Euromobility : Moving in the right direction

“La permanente congestione delle nostre aree urbane, generata in larga parte da un uso irrazionale di auto private, costituisce oggi una concreta e seria minaccia alla convivenza civile e alla qualità della vita. Nessuna classe dirigente consapevole può permettersi di ignorare il progressivo degrado della mobilità urbana”, recita cosi il Manifesto dell’associazione Euromobility.

L’obiettivo di euromobility è quello di  cambiare comportamenti ,e non sono sufficienti né l’applicazione di norme nuove e vecchie e neppure le campagne di informazione. In primis, è necessario che gli stessi soggetti normatori, le amministrazioni, le associazioni e le imprese diano visibile dimostrazione erga omnes di avere modificato i propri comportamenti.

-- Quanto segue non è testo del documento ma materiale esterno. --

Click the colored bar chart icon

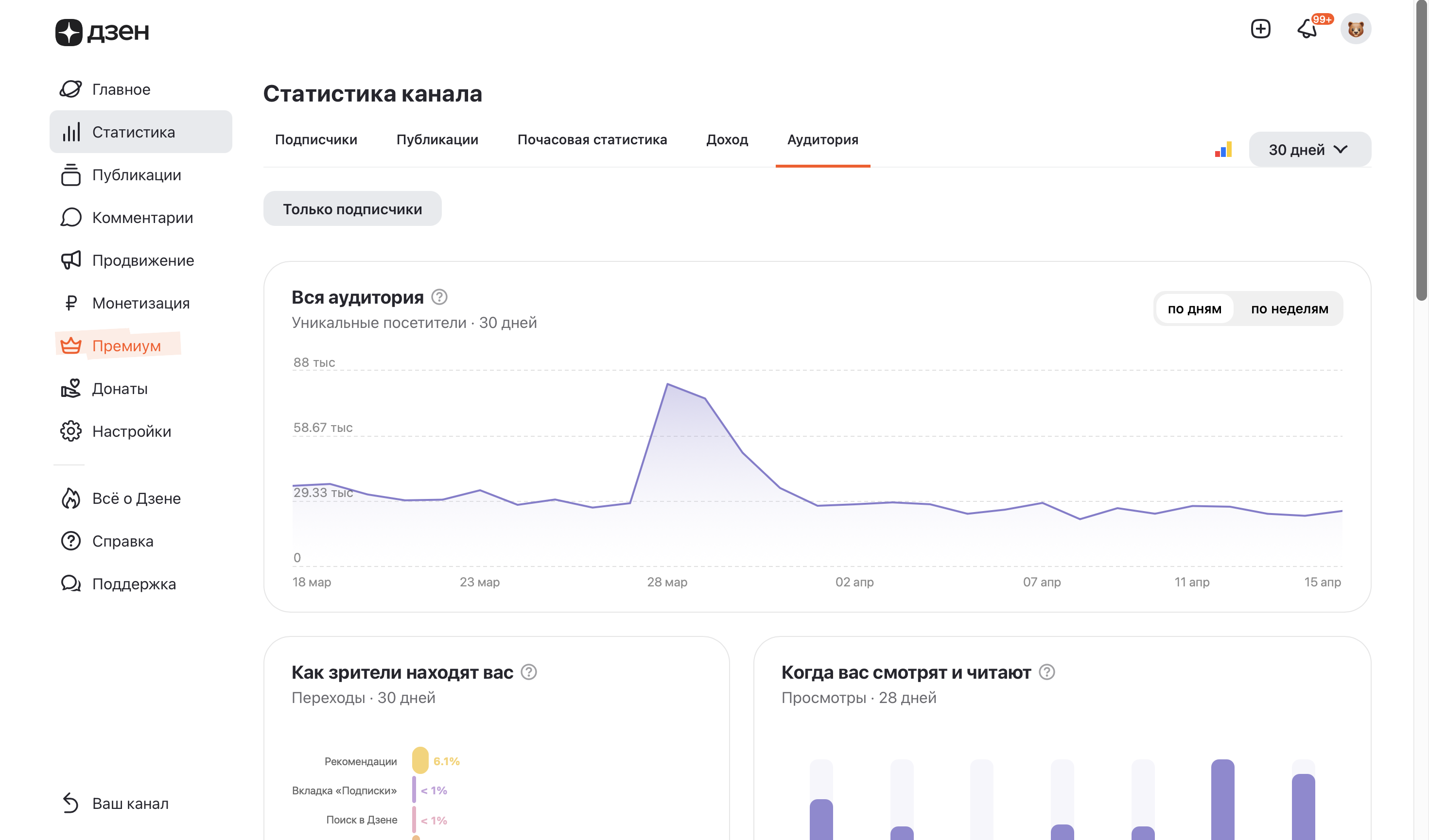pos(1223,150)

Il progetto che l’associazione propone è molto ben studiato : “Vogliamo trasformare un gruppo di studenti in mobility manager e gli forniremo gli strumenti più adatti per svolgere il loro lavoro, ovvero un software sviluppato da uno spin-off dell’Università la Sapienza,spiega Lorenzo Bertuccio, direttore del comitato scientifico di Euromobility ,ed aggiunge :”La scuola, dunque, verrò dotata di una cartografia elettronica per mappare le residenze degli alunni e così registrare i loro spostamenti, calcolare le emissioni inquinanti, e, una volta fotografata la situazione della mobilità,i ragazzi verranno aiutati nell’individuazione dei modi per cambiare il loro tragitto quotidiano a scuola.Il gruppo individuerà misure interne per far preferire l’uso della bicicletta o dei mezzi pubblici allo strappo in auto o allo scooter e, alla fine, si faranno delle proposte all’amministrazione comunale perché magari si sono accorti che sono necessarie delle variazioni di orari di tram, investimenti per la risistemazione delle ciclabili, l’introduzione di nuove rastrelliere a scuola o la riverniciatura di strisce pedonali”.

Una delle città pilota di questo progetto non può non essere il capoluogo Emiliano,Bologna piace sopratutto per la possibilità che da nel girare liberamente in bici la città con estrema facilità,infatti sotto le Due Torri è stato individuato l’istituto Odone Belluzzi di via Cassini, al confine con Casalecchio, ma si sta valutando anche se coinvolgere l’Itcs Luxemburg.

Al progetto collaboreranno anche federazione italiana amici della bicicletta, il movimento Salvaciclisti e Lagambiente grazie al quale si è dato vita a tutto ciò!